An Online Learning Approach to Optimizing Time-Varying Costs of AoI
This work addresses the challenge of unknown and adversarial costs in real-time monitoring systems, offering incremental improvements to online learning for restless multi-armed bandits.
The paper tackles the problem of optimizing time-varying costs for timely monitoring in communication networks by designing online learning algorithms that achieve sublinear regret compared to fixed and dynamic policies, with applications in mobility tracking showing performance benefits over oblivious scheduling.

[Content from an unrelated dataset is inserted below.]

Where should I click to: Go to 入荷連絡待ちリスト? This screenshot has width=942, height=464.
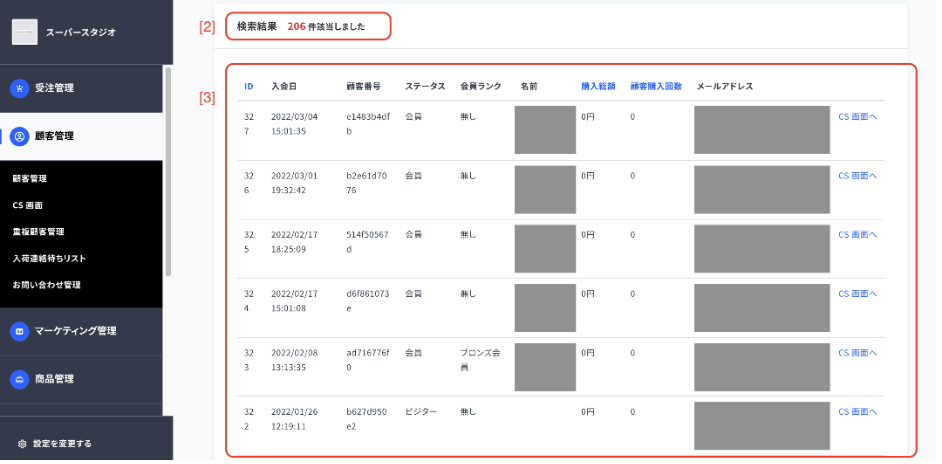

We consider systems that require timely monitoring of sources over a communication network, where the cost of delayed information is unknown, time-varying and possibly adversarial. For the single source monitoring problem, we design algorithms that achieve sublinear regret compared to the best fixed policy in hindsight. For the multiple source scheduling problem, we design a new online learning algorithm called Follow-the-Perturbed-Whittle-Leader and show that it has low regret compared to the best fixed scheduling policy in hindsight, while remaining computationally feasible. The algorithm and its regret analysis are novel and of independent interest to the study of online restless multi-armed bandit problems. We further design algorithms that achieve sublinear regret compared to the best dynamic policy when the environment is slowly varying. Finally, we apply our algorithms to a mobility tracking problem. We consider non-stationary and adversarial mobility models and illustrate the performance benefit of using our online learning algorithms compared to an oblivious scheduling policy.